## Create Subset

In [1]:
import pandas as pd
import numpy as np
import os
import pickle as pk

In [33]:
training_data = pd.read_csv('./Data/cali_example/training_data_2010.csv', usecols = [1, 2, 3, 4, 5, 6])
av = pd.read_csv('./Data/cali_example/AV_2010_align.csv', usecols = [1,2,3])
gm = pd.read_csv('./Data/cali_example/GM_2010_align.csv', usecols = [1,2,3])
gs = pd.read_csv('./Data/cali_example/GS_2010_align.csv', usecols = [1,2,3])

In [3]:
training_data.shape, av.shape, gm.shape, gs.shape

((83, 6), (974544, 3), (974544, 3), (974544, 3))

In [4]:
training_ = training_data[~training_data['pred_GS'].isnull()]

In [5]:
training_data = training_

In [6]:
training_data.shape

(80, 6)

In [None]:
av.isna().sum()

In [None]:
gm.isna().sum()

In [None]:
gs.isna().sum()

In [None]:
av.head()

### Getting all indices with no null predictions

In [7]:
av_ = av[~av['pm25'].isnull()]
gs_ = gs[~gs['pm25'].isnull()]

In [8]:
av_.shape, gs_.shape

((731615, 3), (724896, 3))

In [9]:
indices = list(set(av_.index) & set(gs_.index))

In [10]:
len(indices)

723716

In [11]:
av = av.loc[indices]
gm = gm.loc[indices]
gs = gs.loc[indices]

In [12]:
av.shape, gm.shape, gs.shape

((723716, 3), (723716, 3), (723716, 3))

In [None]:
training_data.head()

In [None]:
min       max
x -124.48200 -114.1312
y   32.52883   42.0095

In [32]:
min_lon = -124.48200
max_lon = -114.1312
min_lat = 32.52883
max_lat = 42.0095

In [34]:
training_data = training_data.loc[(training_data.lon >= min_lon) & (training_data.lon <= max_lon) & (training_data.lat >= min_lat) & (training_data.lat <= max_lat)]

In [36]:
av = av.loc[(av.lon >= min_lon) & (av.lon <= max_lon) & (av.lat >= min_lat) & (av.lat <= max_lat)]

In [37]:
gm = gm.loc[(gm.lon >= min_lon) & (gm.lon <= max_lon) & (gm.lat >= min_lat) & (gm.lat <= max_lat)]

In [38]:
gs = gs.loc[(gs.lon >= min_lon) & (gs.lon <= max_lon) & (gs.lat >= min_lat) & (gs.lat <= max_lat)]

In [39]:
av.shape, gm.shape, gs.shape

((974544, 3), (974544, 3), (974544, 3))

In [None]:
av.isna().sum()

In [None]:
gm.isna().sum()

In [None]:
gs.isna().sum()

In [None]:
av = av.fillna(method='bfill')
gs = gs.fillna(method='bfill')

In [None]:
training_data.to_csv('./Cali_Example/example/data/training_data_2010.csv', index = False)
av.to_csv('./Cali_Example/example/data/AV_2010_align.csv')
gm.to_csv('./Cali_Example/example/data/GM_2010_align.csv')
gs.to_csv('./Cali_Example/example/data/GS_2010_align.csv')

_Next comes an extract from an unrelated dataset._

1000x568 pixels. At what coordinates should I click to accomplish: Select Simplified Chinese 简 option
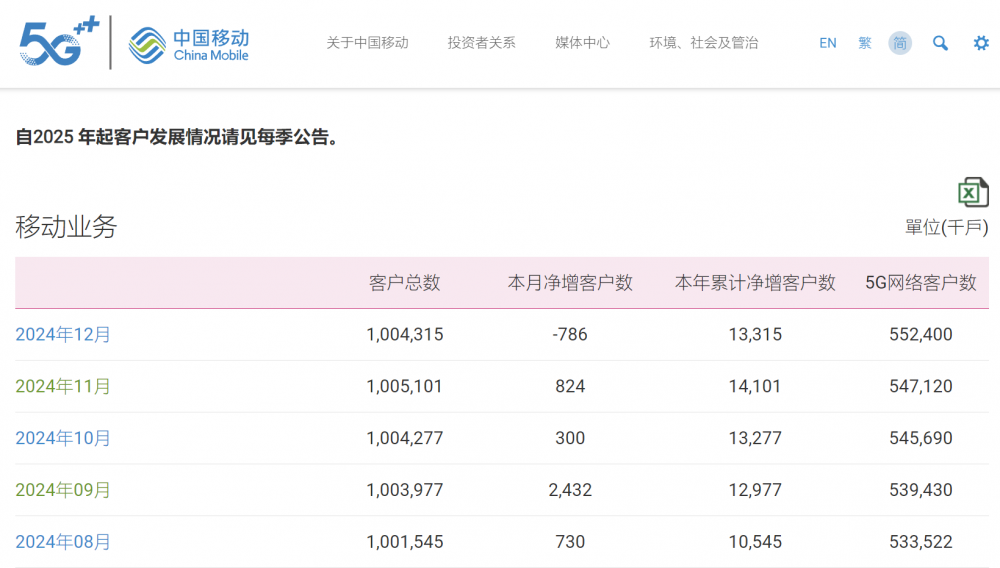pos(900,43)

## Create file to visualize BNE predictions

In [15]:
num_coords = av.shape[0]
num_mcmc = 5000

In [14]:
_SAVE_ADDR_PREFIX = "./Cali_Example/result_ca_2010_allsubsegments/calibre_2d_annual_pm25_example_ca_2010"
family_name = 'hmc'

In [16]:
ensemble_mean_val = []
ensemble_sample_val = []

num_subsegs = 5

for i in range(num_subsegs):
    print (i)
    with open(os.path.join(_SAVE_ADDR_PREFIX,
                           '{}/ensemble_posterior_pred_mean_sample_{}.pkl'.format(family_name, i)), 'rb') as file:
        ensemble_mean_val.append(pk.load(file))

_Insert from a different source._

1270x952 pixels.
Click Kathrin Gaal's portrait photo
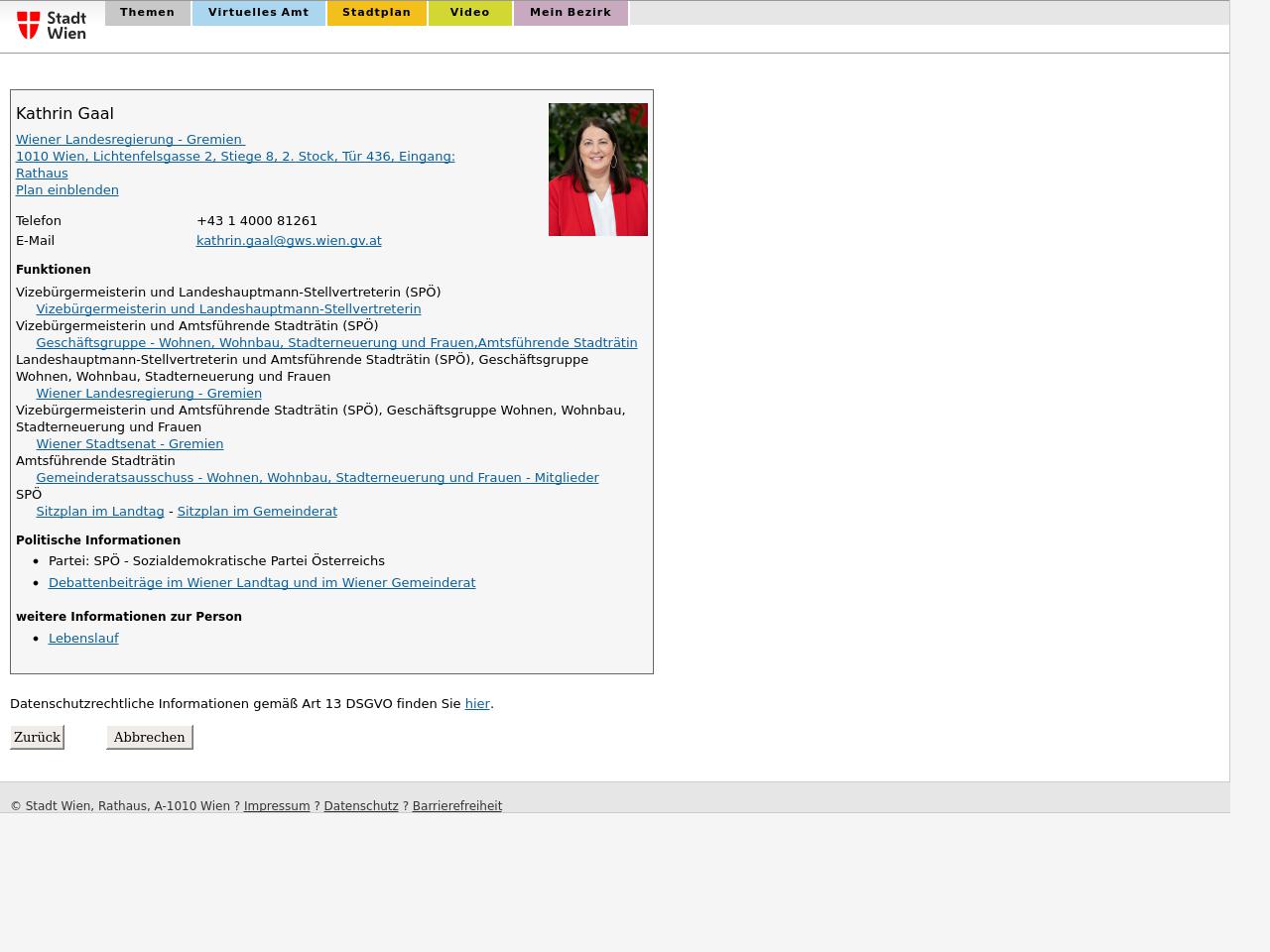[x=597, y=170]
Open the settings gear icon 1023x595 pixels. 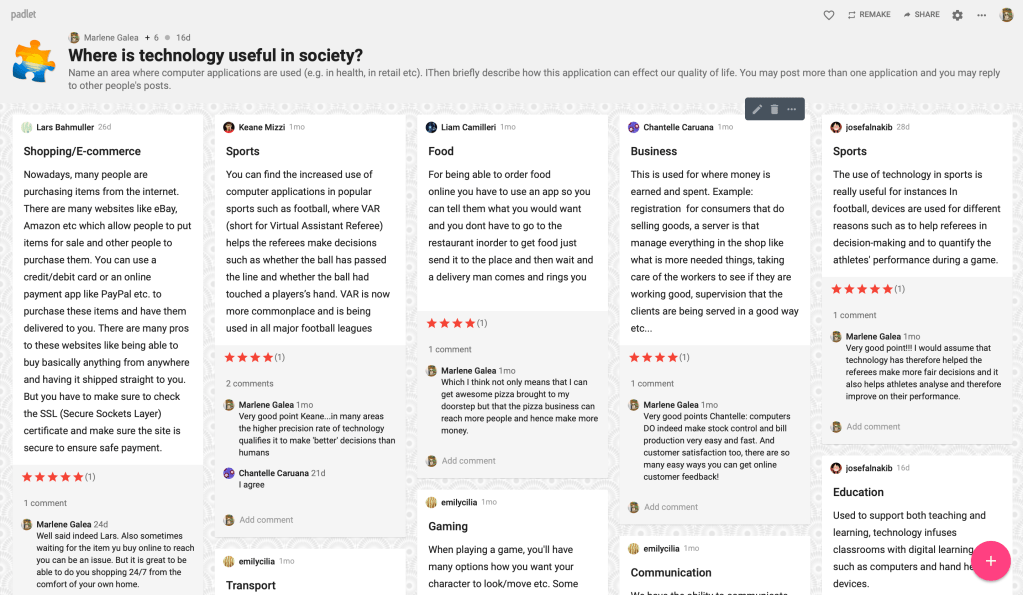point(957,15)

    with open(os.path.join(_SAVE_ADDR_PREFIX,
                           '{}/ensemble_posterior_pred_dist_sample_{}.pkl'.format(family_name, i)), 'rb') as file:
        ensemble_sample_val.append(pk.load(file))

0
1
2
3
4


In [17]:
ensemble_sample_val[0].shape

(24124, 5000)

In [18]:
num_coords = ensemble_sample_val[0].shape[0]*num_subsegs

In [20]:
sample_val = np.stack(ensemble_sample_val, axis = 0).reshape(num_coords, num_mcmc)
mean_val = np.stack(ensemble_mean_val, axis = 0).reshape(num_coords, num_mcmc)

In [21]:
sample_val.shape, mean_val.shape

((120620, 5000), (120620, 5000))

In [22]:
import gc

In [23]:
del training_data
del gm
del gc

In [None]:
np.save(_SAVE_ADDR_PREFIX + '/{}/ensemble_posterior_pred_dist_sample.npy'.format(family_name), sample_val)

In [None]:
np.save(_SAVE_ADDR_PREFIX + '/{}/ensemble_posterior_pred_mean_sample.npy'.format(family_name), mean_val)

In [24]:
with open(os.path.join(_SAVE_ADDR_PREFIX,
                       '{}/ensemble_posterior_pred_dist_sample.pkl'.format(family_name)), 'wb') as file:
    pk.dump(sample_val, file, protocol=pk.HIGHEST_PROTOCOL)
with open(os.path.join(_SAVE_ADDR_PREFIX,
                       '{}/ensemble_posterior_pred_mean_sample.pkl'.format(family_name)), 'wb') as file:
    pk.dump(mean_val, file, protocol=pk.HIGHEST_PROTOCOL)

In [None]:
post_mean_dict = {
    "overall": np.mean(sample_val, axis=1),
    "mean": np.mean(mean_val, axis=1)
    "resid": np.mean(sample_val - mean_val, axis=1)
}

In [None]:
post_mean_dict['overall'].shape

In [27]:
av_sub = av.iloc[:num_coords]
av_sub = av_sub.drop(['pm25'], axis = 1)

In [29]:
av_sub['mean_overall'] = np.mean(sample_val, axis = 1)
av_sub['mean_mean'] = np.mean(mean_val, axis = 1)

In [31]:
av_sub.to_csv('./Data/cali_example/model_predictions_sub.csv', index = False)

In [None]:
locations = pd.read_csv('./Cali_Example/example/data/AV_2010_align.csv', usecols = [1,2,3])

In [None]:
locations.shape

In [None]:
locations['mean_overall'] = post_mean_dict['overall']
locations['mean_mean'] = post_mean_dict['mean']

In [None]:
locations.head()

In [None]:
locations.to_csv('./Data/cali_example/model_predictions_LA.csv', index = False)